A common class of lady killer is the aged one – the hale and hearty gentleman who darkly hints, with many suggestive chuckles, what havoc he played amongst the girls when he was a bit younger, and who, as he says, knows how to mash them whenever he ‘lays himself open,’ etc., to do no. This is the gentleman who winks and tells you that an old bird is at any time worth two young ones so far as knowledge of the tactics to be pursued goes in the way of courting. And when any young lady takes it into her head to flirt with him just for the fun of the thing, and of course in doing so goes to greater lengths with a man old enough to be her grandfather than she would with a young man, no one on earth could persuade that lively old gentleman that he has not completely enchanted that girl.

This the sort of gentleman the office boy likes to read about.

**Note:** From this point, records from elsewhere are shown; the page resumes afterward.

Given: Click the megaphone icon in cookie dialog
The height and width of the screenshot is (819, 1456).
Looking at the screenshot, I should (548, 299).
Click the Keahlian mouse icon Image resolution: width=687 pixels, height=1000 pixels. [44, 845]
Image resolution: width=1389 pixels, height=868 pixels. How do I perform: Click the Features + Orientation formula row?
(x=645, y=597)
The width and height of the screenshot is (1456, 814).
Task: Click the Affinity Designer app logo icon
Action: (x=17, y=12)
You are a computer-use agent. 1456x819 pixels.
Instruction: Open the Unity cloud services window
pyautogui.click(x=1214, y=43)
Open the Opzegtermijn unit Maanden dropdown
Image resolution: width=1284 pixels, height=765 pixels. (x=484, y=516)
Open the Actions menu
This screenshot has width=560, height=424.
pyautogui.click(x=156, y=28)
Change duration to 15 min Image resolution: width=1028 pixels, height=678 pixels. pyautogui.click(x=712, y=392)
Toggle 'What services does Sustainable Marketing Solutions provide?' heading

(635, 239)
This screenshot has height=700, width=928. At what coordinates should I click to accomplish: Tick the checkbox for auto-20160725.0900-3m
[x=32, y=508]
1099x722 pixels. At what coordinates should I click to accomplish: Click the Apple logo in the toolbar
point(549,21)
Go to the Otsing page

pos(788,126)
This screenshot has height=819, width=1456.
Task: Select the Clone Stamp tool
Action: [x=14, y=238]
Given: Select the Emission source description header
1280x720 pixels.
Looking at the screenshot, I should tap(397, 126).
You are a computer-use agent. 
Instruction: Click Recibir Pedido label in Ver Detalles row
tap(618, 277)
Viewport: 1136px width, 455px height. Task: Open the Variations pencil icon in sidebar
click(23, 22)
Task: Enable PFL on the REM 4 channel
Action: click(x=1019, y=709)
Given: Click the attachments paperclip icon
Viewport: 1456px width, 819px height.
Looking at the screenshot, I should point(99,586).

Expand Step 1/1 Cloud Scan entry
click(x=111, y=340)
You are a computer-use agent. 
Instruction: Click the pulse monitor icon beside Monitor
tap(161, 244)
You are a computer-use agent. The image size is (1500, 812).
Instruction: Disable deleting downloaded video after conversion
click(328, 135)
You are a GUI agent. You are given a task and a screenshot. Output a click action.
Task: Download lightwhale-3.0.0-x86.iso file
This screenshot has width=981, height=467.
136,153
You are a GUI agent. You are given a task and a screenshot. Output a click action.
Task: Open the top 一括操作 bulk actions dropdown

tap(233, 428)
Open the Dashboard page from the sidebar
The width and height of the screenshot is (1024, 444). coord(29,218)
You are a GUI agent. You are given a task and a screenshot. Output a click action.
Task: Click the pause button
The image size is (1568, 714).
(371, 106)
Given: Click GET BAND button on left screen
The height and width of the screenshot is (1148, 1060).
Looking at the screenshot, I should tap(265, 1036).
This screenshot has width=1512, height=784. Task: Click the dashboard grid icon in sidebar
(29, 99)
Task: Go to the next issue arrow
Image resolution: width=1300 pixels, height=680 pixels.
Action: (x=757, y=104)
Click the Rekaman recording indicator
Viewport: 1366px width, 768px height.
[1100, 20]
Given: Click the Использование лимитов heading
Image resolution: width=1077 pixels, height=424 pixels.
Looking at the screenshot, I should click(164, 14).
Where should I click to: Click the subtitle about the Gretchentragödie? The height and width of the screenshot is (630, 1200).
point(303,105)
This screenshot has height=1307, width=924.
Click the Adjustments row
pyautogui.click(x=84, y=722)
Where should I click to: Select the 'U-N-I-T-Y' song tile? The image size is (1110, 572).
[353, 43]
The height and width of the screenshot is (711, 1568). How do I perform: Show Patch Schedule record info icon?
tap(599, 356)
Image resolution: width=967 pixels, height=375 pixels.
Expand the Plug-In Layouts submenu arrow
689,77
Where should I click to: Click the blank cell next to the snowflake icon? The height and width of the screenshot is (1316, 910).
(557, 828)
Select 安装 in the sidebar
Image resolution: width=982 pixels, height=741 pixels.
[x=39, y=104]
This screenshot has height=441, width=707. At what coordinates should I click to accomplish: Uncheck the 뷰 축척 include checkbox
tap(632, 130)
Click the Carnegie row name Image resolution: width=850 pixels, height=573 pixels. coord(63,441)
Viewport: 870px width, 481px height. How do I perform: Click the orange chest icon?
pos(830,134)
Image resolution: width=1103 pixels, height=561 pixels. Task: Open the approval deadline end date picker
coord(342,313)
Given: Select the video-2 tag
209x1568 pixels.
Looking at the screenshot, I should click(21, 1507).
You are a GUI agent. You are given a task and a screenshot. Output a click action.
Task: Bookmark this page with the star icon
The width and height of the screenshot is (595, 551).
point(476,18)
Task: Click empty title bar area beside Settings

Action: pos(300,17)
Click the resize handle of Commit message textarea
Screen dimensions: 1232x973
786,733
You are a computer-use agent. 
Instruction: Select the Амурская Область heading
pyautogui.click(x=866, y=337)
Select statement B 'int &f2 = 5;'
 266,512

As for the young men, sir, they nearly all fancy that every girl who makes herself decently agreeable to them is in love with them, and they say to their most intimate acquaintances, ‘If I were only a marrying man, I am certain that I should “make up” to so-and-so. I expect she'll marry Tom Suchaone out of chagrin.’ Well, well, he little knows who is the man.

We are a vain lot, we men, and the reason so many of us get caught so inextricably in the matrimonial toils is that we don't give the opposite sex credit for being about as clever as we are -– or a little bit cleverer – in the game of diamond cut diamond.